I am not a fan of clickbait. Sometimes you have to find humor in these things. Here are a few musicals explained with clickbait...
Expectant mother drinks green potion. What happens next will blow your mind!
Aspiring Knight dreams an impossible dream. You won't believe what he thinks he can fight with a sword and a shaving basin he thinks is a helmet! My countenance is WOEFUL!
BAT CHILD FOUND IN CAVE (Oh wait...)
Barber uses this simple trick to REVOLUTIONIZE the neighboring meat pie business!
He tries to separate his good and evil natures. The result? I'm SHOCKED!!
Starved orphan sold to a funeral home after he asks for more food. You won't believe what happens after he escapes!
She meets him at an earthquake benefit concert. Their romance inspires a nation and disgusts an Argentine-Cuban Marxist revolutionary. See how the money rolls in and out. I'm CRYING for her!
Determined police officer doggedly pursues thief across two decades. What happens when they meet will SHOCK you!
Dragon prepares to bake her famous savory donkey pot pie. I'm TREMBLING! Flattery really does save lives!

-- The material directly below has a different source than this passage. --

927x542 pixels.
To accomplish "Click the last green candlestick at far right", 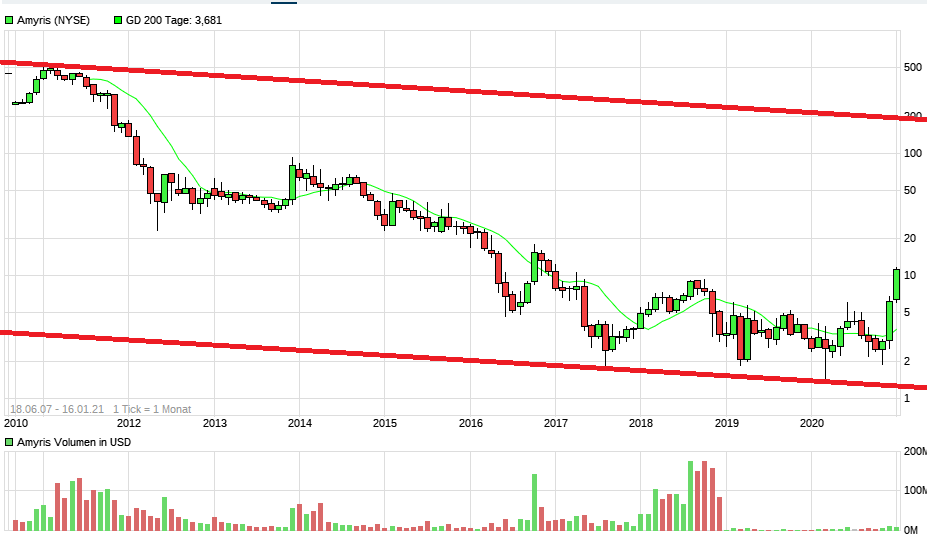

[clickbait headline of show]
Voyage ends in tragedy as frozen dihydrogen monoxide sinks ship! AVOID DIHYDROGEN MONOXIDE!!!
Dreams come true! Disgraced Egyptian slave saves nation. You won't believe who else he saves!
He secretly slips some acrimonium in her drink. Boy oh boy, that full disclosure is strange!
How far will a younger brother go to ensure that his sister continues to torture him? I'm SHOCKED!!
Bohemian beauty steals the hearts of a hypocritical priest, an engaged archer, and a deaf one-eyed lame bellringer. I'm IN TEARS!!
Bookish oddball falls in love with horned creature. You'll be SHOCKED what happens when she declares her love!
This girl lost her parents and her ayah in a cholera epidemic in India and is being shipped back to Yorkshire to live with her widowed and grieving uncle. Her cousin has been bedridden ALL HIS LIFE and lives in fear of becoming a hunchback. 1 Like = 1 Prayer
Lord Farquaad's heritage called into question. Spread this ABSOLUTELY EVERYWHERE!
Boy under the control of an evil supercomputer uses this simple trick to break out!
He dreamed of soaring like an eagle on the big screen in Bollywood. What happened on the journey home will shock you!
SCANDAL!! Apprentice blames rash of DEATHS on one of the plants in his shop!
New Chairman of the Board credits obscure thrift shop book for his meteoric rise to the top. Mr. President, watch out! See page 5 for the juicy details of his upcoming wedding to his secretary.
Greek wine god takes servant on quest down the River Styx. You'll CROAK when you find out who he meets on the way and who he brings back!
Martha Stewart HATES him! Aspiring playwright pens a culinary musical.
You WON'T BELIEVE where Conrad Birdie is going next, and you'll be SHOCKED about his one last kiss before he leaves! We're CRYING!
OMG, you guys! If there ever was a perfect couple, THIS ONE qualifies!
SCANDAL!! Jilted bathing beauty MURDERS diva!
You won't believe what this hobbit did with his priceless ring!
Gangster threatens to KILL his girlfriend, a bar singer. You WON'T BELIEVE where the police hide her, or what she does to the place!
What this Greek demigod was accused of stealing will literally SHOCK you!
Forbidden love between an Egyptian prince and a Nubian princess, and we just CAN'T EVEN!!
Have you heard? There's a rumor in St. Petersburg!
Diva breaks silence on upstart managers, being cast out of opera, and the unsuitability of her replacement
Exclusive! Who is the real Christine Daaé? Get all the details from opera insider Carlotta Giudicelli! Prepare to be shocked! Does Ms. Daaé owe her so-called talent to a mysterious "Opera Ghost", or is it just her rich lover, the Opera's new patron?